Myofilaments and Sarcomeres
  • Myofilaments: Contractile proteins divided into thick filaments (myosin) and thin filaments (actin).

  • Sarcomere Structure: The functional unit of muscle fibers, organized into repeating units.

  • I-Bands and A-Bands: I-bands are light regions with thin filaments; A-bands are dark regions containing thick filaments.

  • Crossbridge Cycling: Key mechanism of muscle contraction regulated by calcium availability and ATP.

Clinical Views

  • Muscular Dystrophy: A group of inherited diseases resulting in muscle degeneration, primarily Duchenne muscular dystrophy (DMD) caused by dystrophin abnormalities.

  • Myasthenia Gravis: Autoimmune disorder affecting neuromuscular junction, causing muscle weakness.

Energy Supply for Skeletal Muscle Metabolism

  • ATP Storage: Limited ATP stored, used within 5 seconds of intense exertion.

  • Creatine Phosphate: Quickly regenerates ATP for short-duration energy needs.

  • Glycolysis and Aerobic Respiration: Glycolysis provides energy without oxygen; aerobic respiration occurs in mitochondria yielding large amounts of ATP.

Classification of Skeletal Muscle Fibers

  • Fiber Types: Classified based on contraction speed and ATP supply methods.

  • Slow-Twitch vs. Fast-Twitch: Slow-twitch fibers are fatigue-resistant (endurance); fast-twitch are powerful but fatigue quickly (sprints).

Muscle Response to Stimuli
  • Muscle Twitch: A single contraction following a stimulus, with defined periods (latent, contraction, relaxation).

  • Motor Unit Recruitment: The number of units recruited varies based on required force. Higher intensity leads to more motor units being recruited.

Muscle Contractions

  • Isometric Contraction: Muscle tension increases without length change.

  • Isotonic Contraction: Muscle tension overcomes resistance leading to movement, subdivided into concentric (shortening) and eccentric (lengthening) contractions.

Muscle Fatigue and Recovery

  • Fatigue results from decreased glycogen and ion imbalances; muscle tone and tension are maintained through involuntary stimulation.

  • Hypertrophy: Increased muscle size from exercise, while atrophy occurs with disuse.

Chapter 10 Part 2: Cardiac and Smooth Muscle

Cardiac Muscle Characteristics

  • Found in the heart; striated and involuntary.

  • Includes intercalated discs for synchronized contractions.

Smooth Muscle Overview

  • Features fusiform shape; located in organ systems like blood vessels and intestines.

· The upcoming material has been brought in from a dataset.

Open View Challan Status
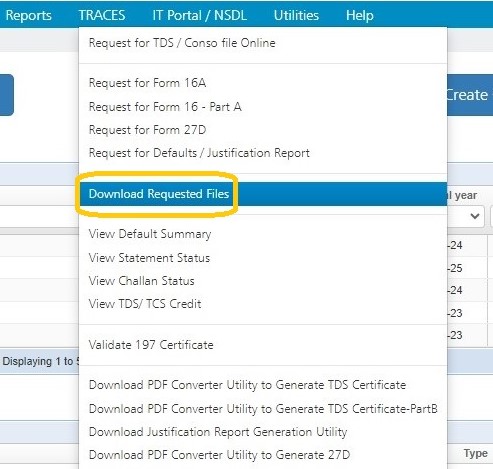The image size is (493, 469). (263, 281)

  • Uses different mechanisms and proteins for contraction compared to skeletal muscle.

The events of excitation-contraction coupling and muscle relaxation are not the same; they are distinct processes associated with muscle function.

  • Excitation-Contraction Coupling refers to the process where an action potential (nerve impulse) leads to muscle contraction. It involves the release of calcium ions from the sarcoplasmic reticulum, which enables crossbridge cycling between actin and myosin filaments, ultimately causing the muscle to contract.

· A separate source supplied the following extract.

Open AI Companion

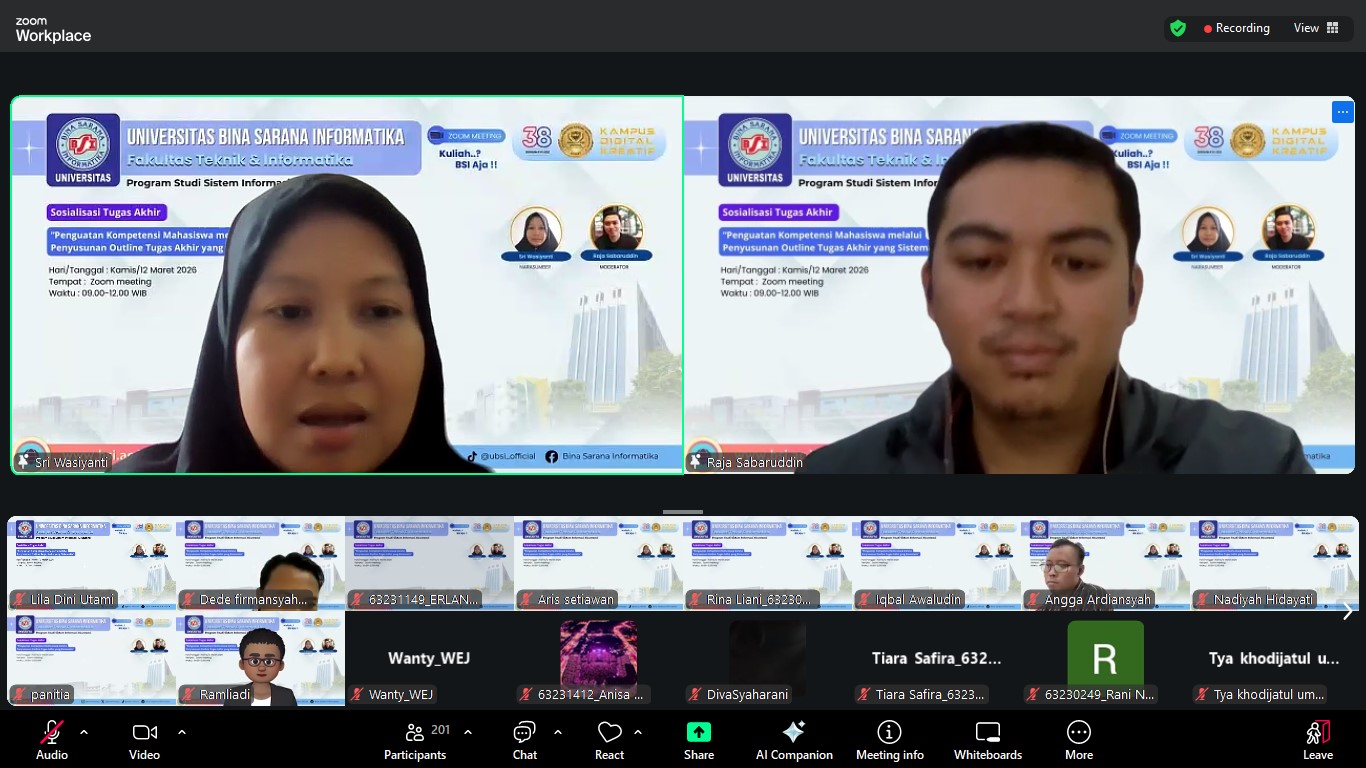pyautogui.click(x=794, y=740)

  • Muscle Relaxation occurs after contraction. This process involves the re-uptake of calcium ions into the sarcoplasmic reticulum, resulting in the detachment of myosin from actin, allowing the muscle fiber to return to its resting state.

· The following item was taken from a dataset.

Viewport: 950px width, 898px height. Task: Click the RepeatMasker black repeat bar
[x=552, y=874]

In summary, excitation-contraction coupling initiates muscle contraction, whereas muscle relaxation terminates it.

Exocytosis of acetylcholine (ACh) is a crucial process in neuromuscular transmission. It occurs at the neuromuscular junction where motor neurons communicate with skeletal muscle fibers. Here’s a brief overview of the process:

  1. Action Potential Arrival: When an action potential reaches the axon terminal of the motor neuron, it triggers the opening of voltage-gated calcium channels.

  2. Calcium Influx: Calcium ions (Ca²⁺) rush into the axon terminal due to a concentration gradient.

  3. Vesicle Fusion: The influx of calcium stimulates synaptic vesicles containing acetylcholine to move toward and fuse with the presynaptic membrane.

  4. Release of Acetylcholine: Exocytosis occurs where acetylcholine is released into the synaptic cleft (the gap between the neuron and muscle fiber).

  5. Activation of Muscle Fiber: ACh binds to receptors on the postsynaptic membrane of the muscle fiber, leading to an influx of sodium ions and initiating an action potential in the muscle fiber, which ultimately leads to muscle contraction.